__Exercise objective__
Please find the lines in the following records that hold "Karriere", and copy them.

BEGIN

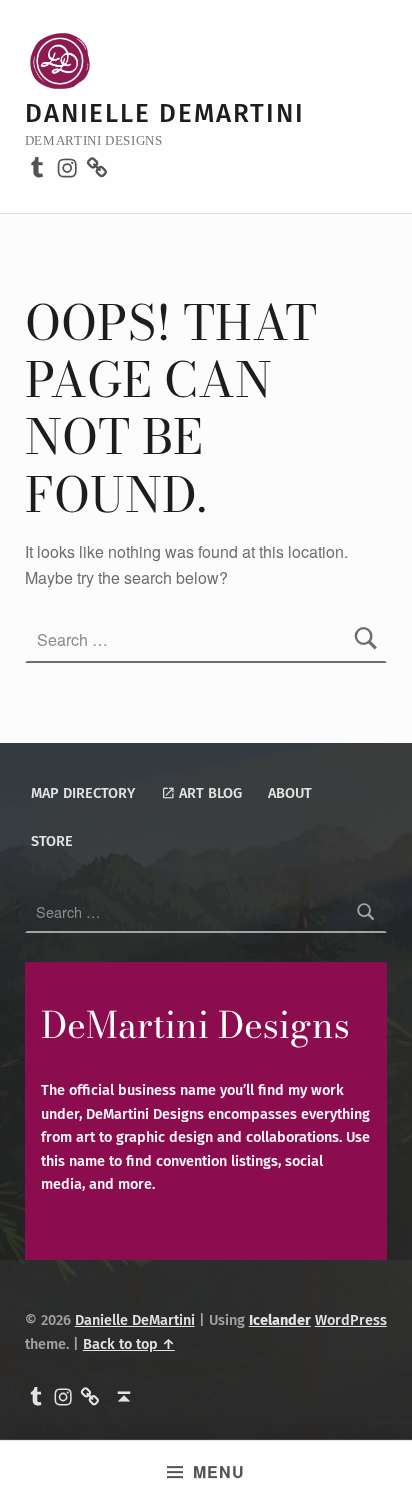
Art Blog (208, 793)
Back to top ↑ (129, 1344)
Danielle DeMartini (165, 113)
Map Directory (83, 793)
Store (52, 841)
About (290, 793)
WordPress (351, 1320)
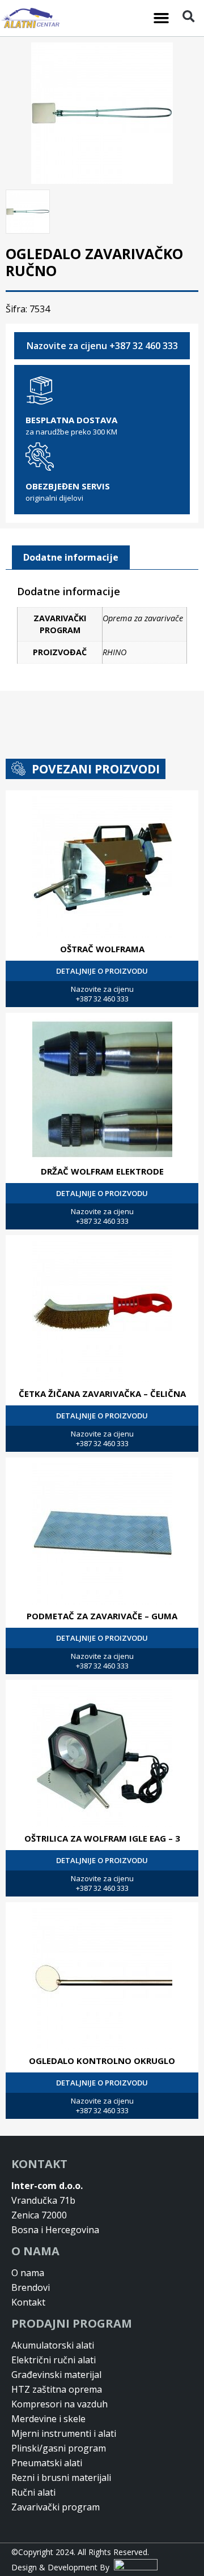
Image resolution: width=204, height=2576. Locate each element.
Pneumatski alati (46, 2463)
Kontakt (28, 2302)
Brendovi (30, 2287)
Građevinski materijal (56, 2374)
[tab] (71, 557)
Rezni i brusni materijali (61, 2477)
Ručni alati (33, 2492)
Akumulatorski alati (52, 2345)
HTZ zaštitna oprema (56, 2389)
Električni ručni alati (53, 2360)
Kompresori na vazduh (59, 2404)
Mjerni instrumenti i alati (63, 2433)
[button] (161, 18)
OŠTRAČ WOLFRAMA (102, 948)
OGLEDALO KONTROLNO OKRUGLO (102, 2060)
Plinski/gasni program (58, 2448)
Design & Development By (62, 2567)
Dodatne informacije (70, 557)
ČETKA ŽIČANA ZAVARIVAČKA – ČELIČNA (102, 1393)
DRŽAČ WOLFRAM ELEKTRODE (102, 1171)
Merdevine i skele (48, 2418)
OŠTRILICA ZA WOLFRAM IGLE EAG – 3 (102, 1838)
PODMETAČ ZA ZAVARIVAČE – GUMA (102, 1616)
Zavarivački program (55, 2507)
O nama (27, 2273)
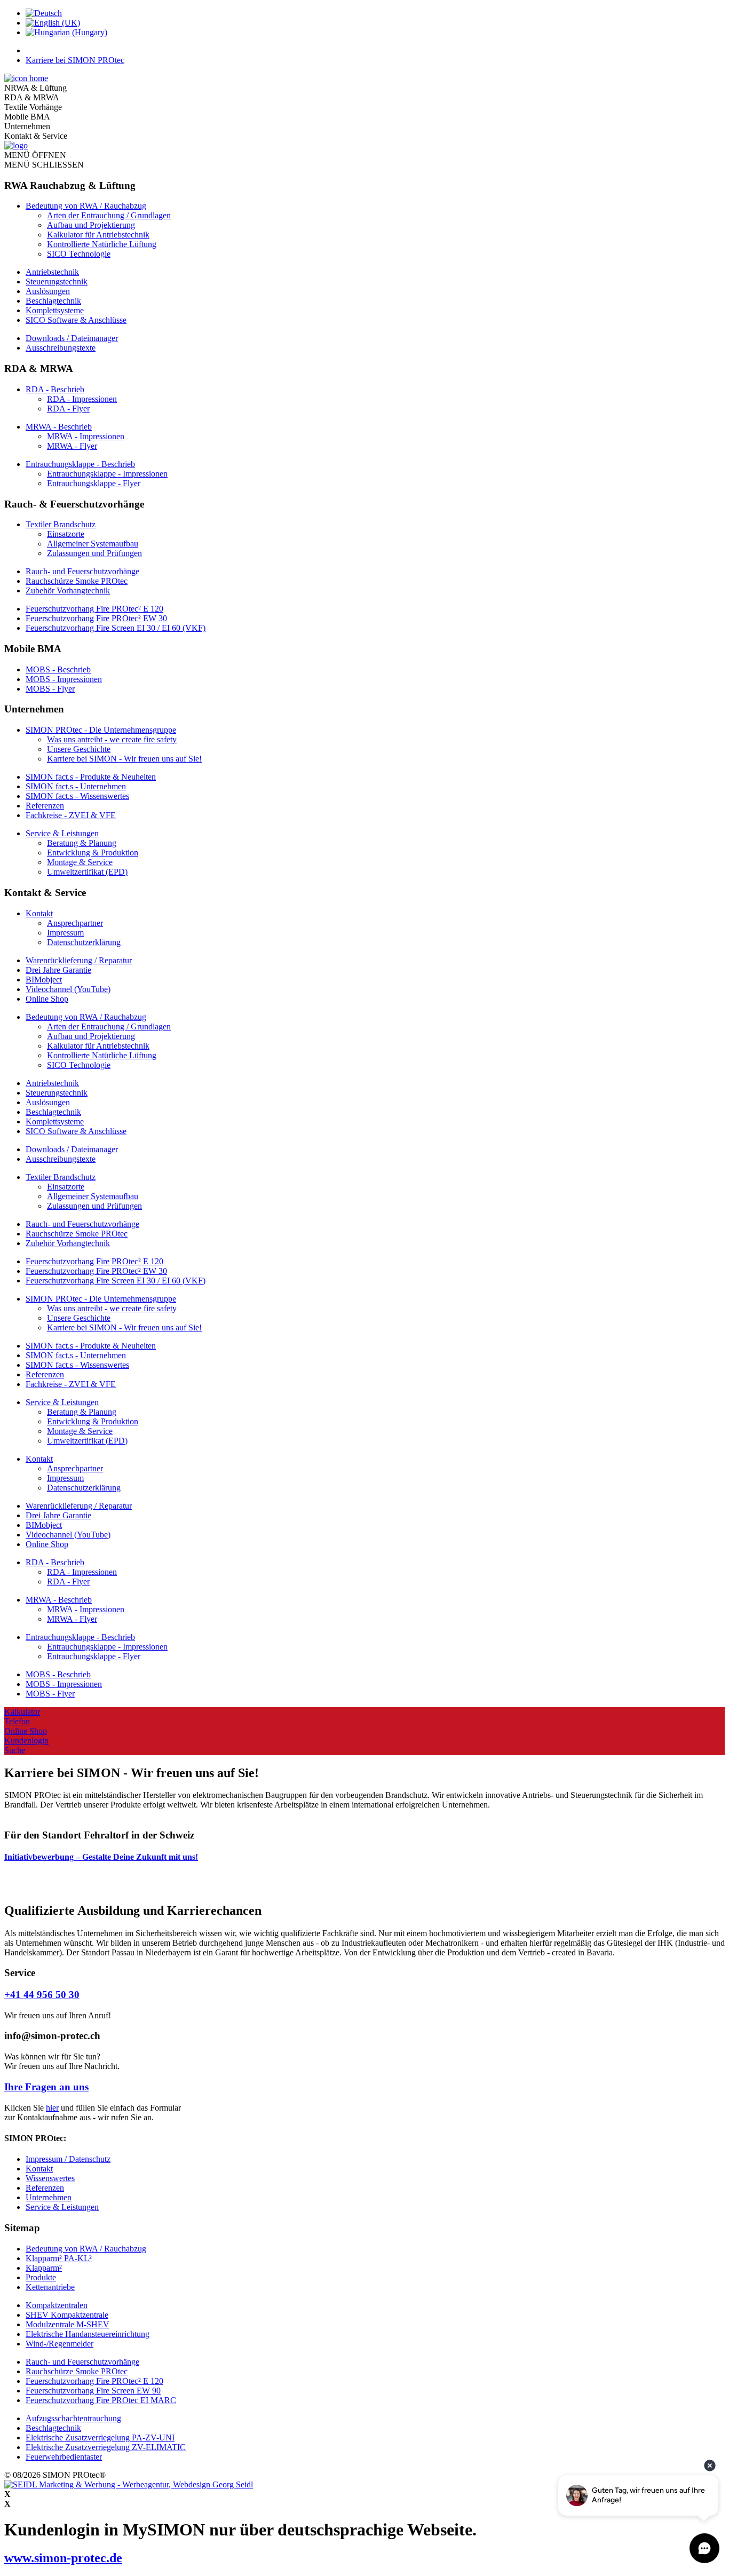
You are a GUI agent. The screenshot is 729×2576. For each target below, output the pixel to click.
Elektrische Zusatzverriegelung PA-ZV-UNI (100, 2437)
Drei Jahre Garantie (58, 969)
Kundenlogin (26, 1740)
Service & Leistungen (62, 833)
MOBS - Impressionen (64, 679)
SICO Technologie (78, 253)
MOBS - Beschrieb (58, 669)
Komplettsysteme (55, 310)
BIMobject (44, 979)
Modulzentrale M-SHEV (67, 2324)
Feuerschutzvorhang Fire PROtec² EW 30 (96, 618)
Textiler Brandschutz (61, 524)
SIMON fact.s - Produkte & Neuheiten (91, 776)
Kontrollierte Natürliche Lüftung (101, 244)
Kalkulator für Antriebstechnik (98, 234)
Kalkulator (22, 1711)
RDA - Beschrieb (55, 389)
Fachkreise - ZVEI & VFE (71, 815)
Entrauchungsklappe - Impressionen (107, 473)
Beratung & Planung (81, 842)
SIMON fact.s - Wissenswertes (77, 795)
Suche (14, 1750)
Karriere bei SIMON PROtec (75, 60)
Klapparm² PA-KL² (59, 2258)
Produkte (41, 2277)
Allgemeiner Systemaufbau (92, 543)
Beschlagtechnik (53, 300)
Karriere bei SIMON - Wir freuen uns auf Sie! (124, 758)
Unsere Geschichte (78, 749)
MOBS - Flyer (50, 688)
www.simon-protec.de (63, 2558)
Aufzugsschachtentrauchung (73, 2418)
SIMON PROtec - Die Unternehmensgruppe (101, 729)
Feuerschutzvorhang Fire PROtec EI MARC (101, 2400)
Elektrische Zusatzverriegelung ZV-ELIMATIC (106, 2447)
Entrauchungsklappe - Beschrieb (80, 464)
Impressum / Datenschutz (68, 2158)
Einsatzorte (65, 533)
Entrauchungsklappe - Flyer (93, 483)
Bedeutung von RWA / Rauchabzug (86, 205)
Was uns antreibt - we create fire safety (112, 739)
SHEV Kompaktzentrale (67, 2314)
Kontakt (39, 913)
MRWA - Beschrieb (59, 426)
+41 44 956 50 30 (42, 1994)
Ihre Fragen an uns (46, 2086)
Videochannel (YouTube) (68, 989)
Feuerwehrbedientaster (64, 2456)
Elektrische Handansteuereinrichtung (87, 2334)
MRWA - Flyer (72, 445)
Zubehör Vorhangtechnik (68, 590)
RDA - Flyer (68, 408)
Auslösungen (48, 291)
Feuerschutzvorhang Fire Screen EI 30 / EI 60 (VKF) (115, 627)
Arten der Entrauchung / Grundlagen (109, 215)
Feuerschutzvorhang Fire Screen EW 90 (93, 2390)
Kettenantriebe (50, 2287)
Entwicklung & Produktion (92, 852)
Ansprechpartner (75, 923)
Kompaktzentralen (57, 2305)
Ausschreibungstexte (61, 347)
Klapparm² (44, 2267)
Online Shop (47, 998)
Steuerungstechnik (57, 281)
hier (52, 2107)
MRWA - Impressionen (85, 436)
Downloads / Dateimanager (72, 338)
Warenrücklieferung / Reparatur (79, 960)
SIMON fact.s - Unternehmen (76, 786)
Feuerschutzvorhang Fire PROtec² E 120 (94, 608)
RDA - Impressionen (82, 398)
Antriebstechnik (52, 271)
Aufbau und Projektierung (91, 224)
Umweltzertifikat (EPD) (87, 871)
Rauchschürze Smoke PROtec (77, 580)
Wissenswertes (50, 2178)
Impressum (65, 932)
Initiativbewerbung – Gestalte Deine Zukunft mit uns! (101, 1856)
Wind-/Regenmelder (59, 2343)
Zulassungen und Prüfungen (94, 553)
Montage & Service (80, 862)
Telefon (17, 1721)
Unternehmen (49, 2197)
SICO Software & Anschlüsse (76, 319)
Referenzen (45, 805)
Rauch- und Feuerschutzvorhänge (82, 571)
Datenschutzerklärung (84, 942)
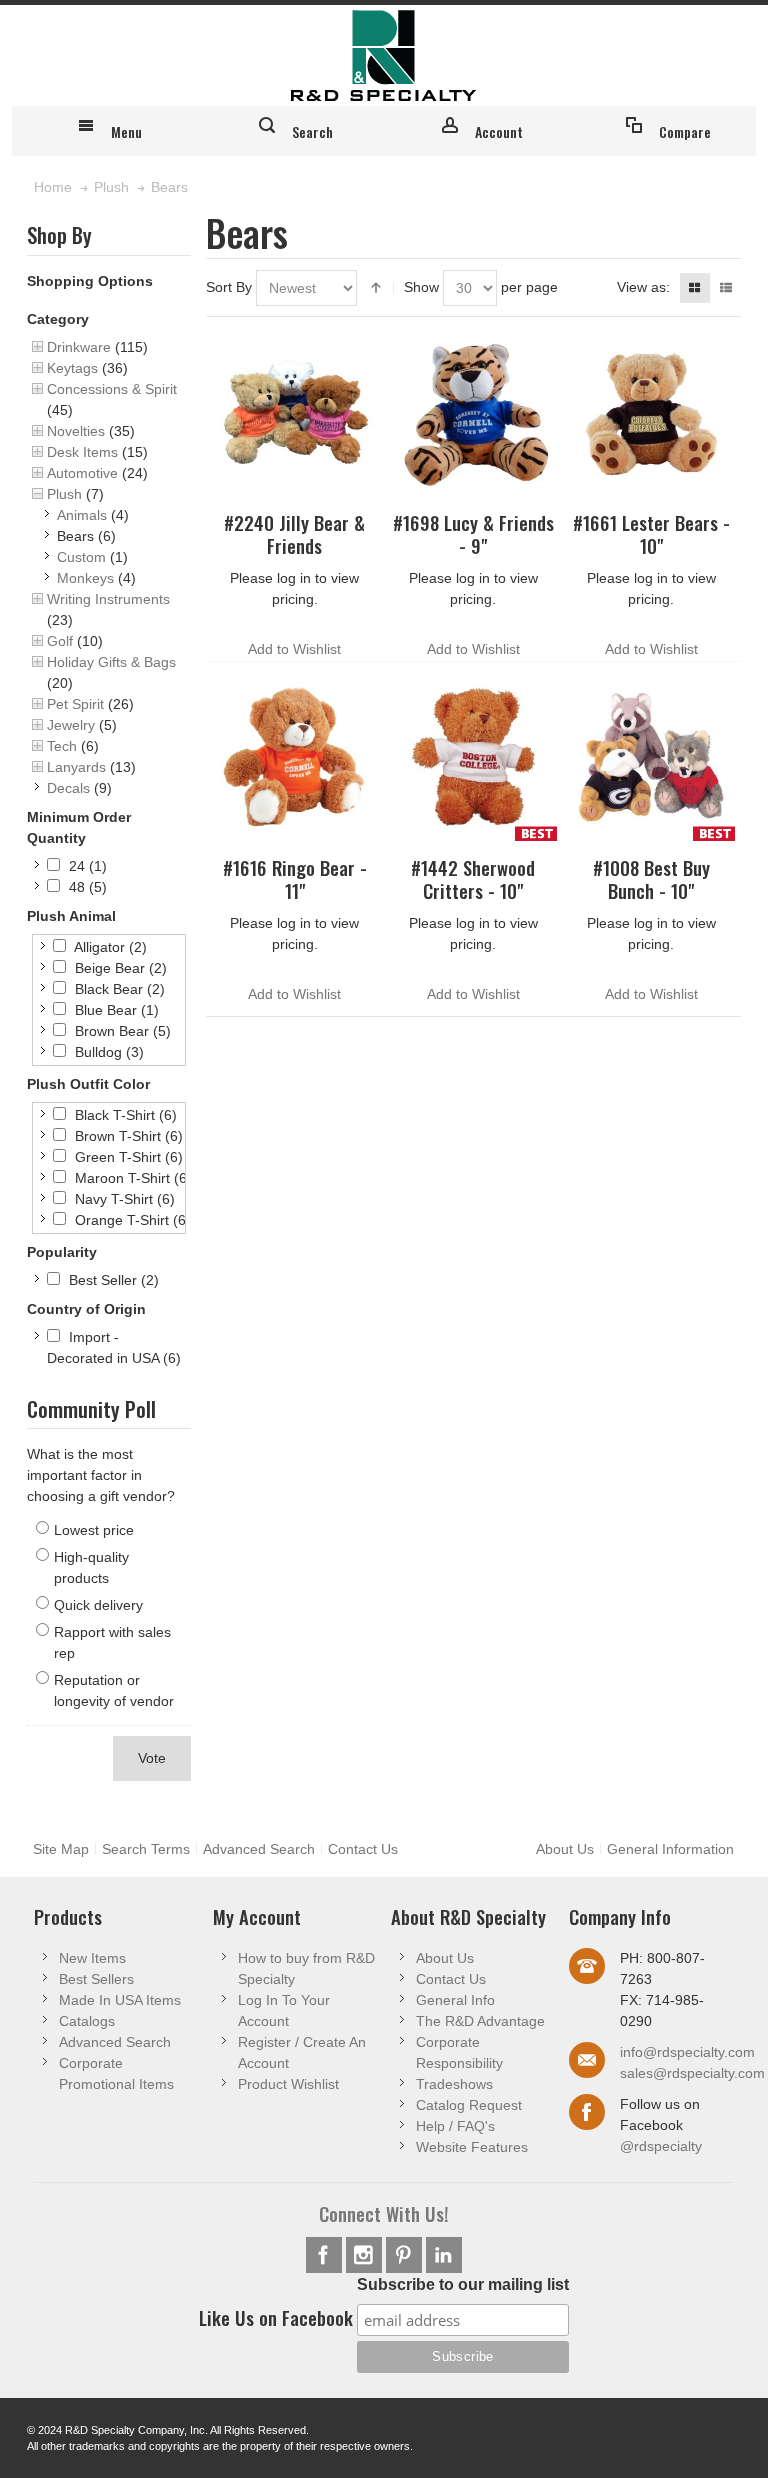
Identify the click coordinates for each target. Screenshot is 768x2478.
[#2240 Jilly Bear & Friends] (295, 412)
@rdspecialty (661, 2146)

END

__The completed task__
Karriere bei SIMON PROtec (75, 60)
Karriere bei SIMON - Wir freuen uns auf Sie! (124, 758)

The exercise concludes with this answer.